Records from a data source
=== Section Start ===

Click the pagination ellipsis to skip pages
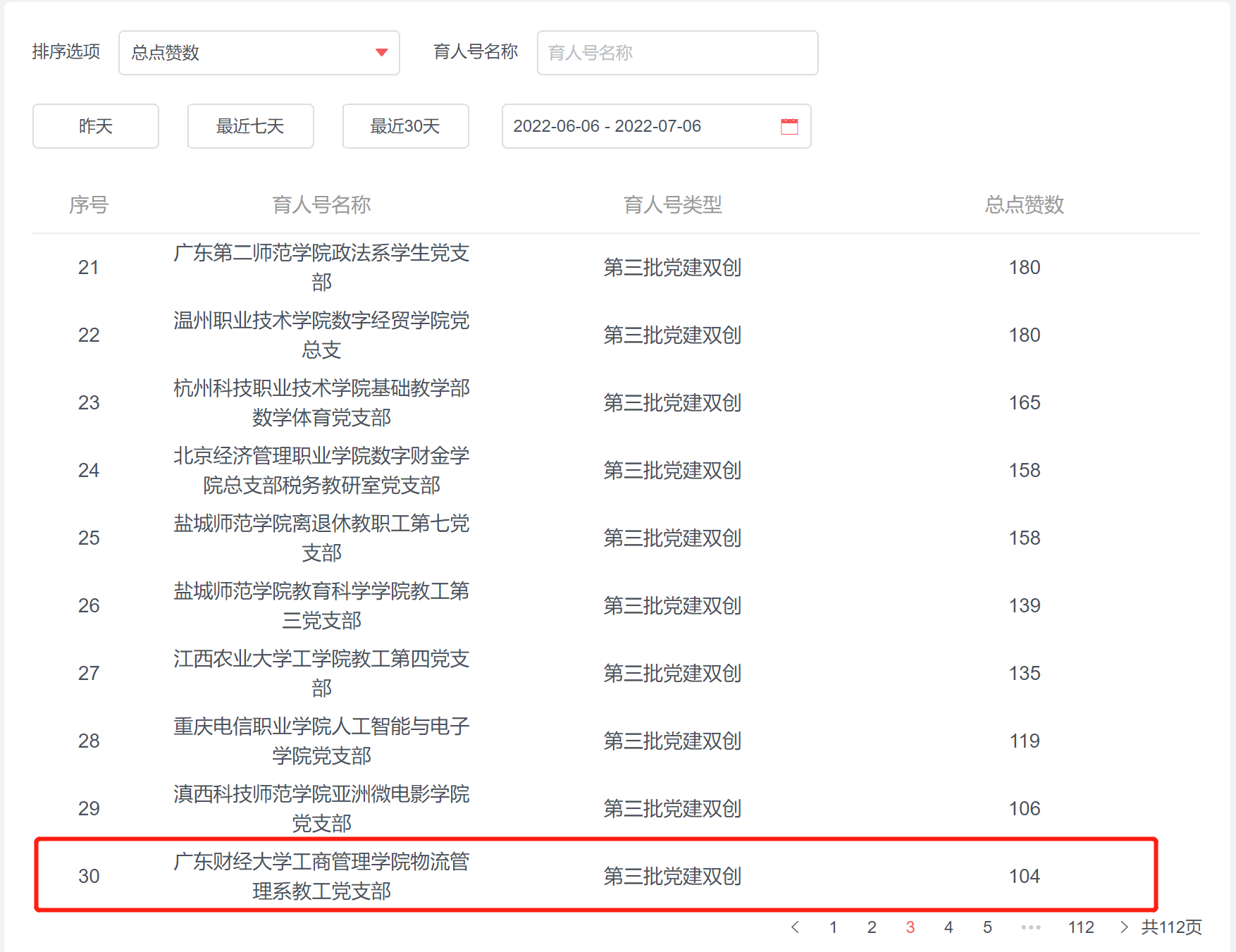The width and height of the screenshot is (1236, 952). (1030, 927)
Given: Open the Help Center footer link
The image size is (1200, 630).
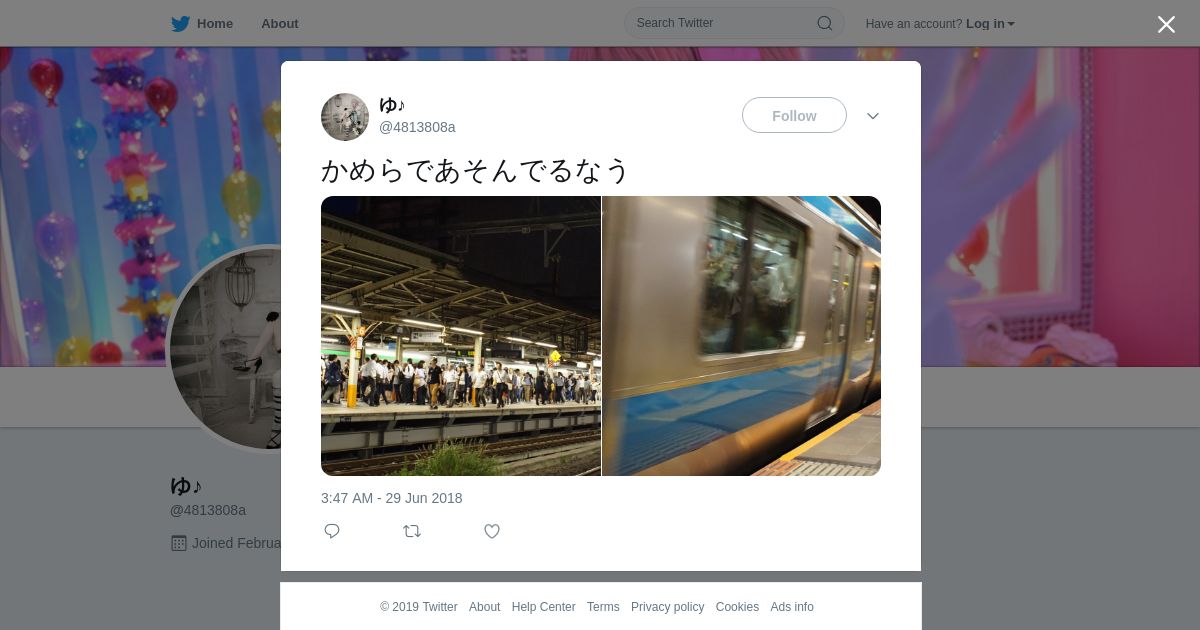Looking at the screenshot, I should (x=543, y=607).
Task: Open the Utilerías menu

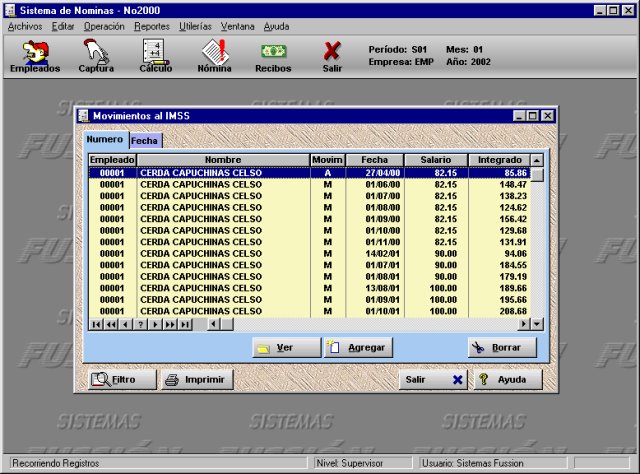Action: [x=196, y=26]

=== Section End ===

▸ **What the task asks**
Write out the records exactly. Do not carry the pictures over.

▸ **Answer for this exercise**
Click the pagination ellipsis to skip pages
The width and height of the screenshot is (1236, 952). (1030, 927)
Given: Open the Help Center footer link
The image size is (1200, 630).
Looking at the screenshot, I should (x=543, y=607).
Task: Open the Utilerías menu

Action: [x=196, y=26]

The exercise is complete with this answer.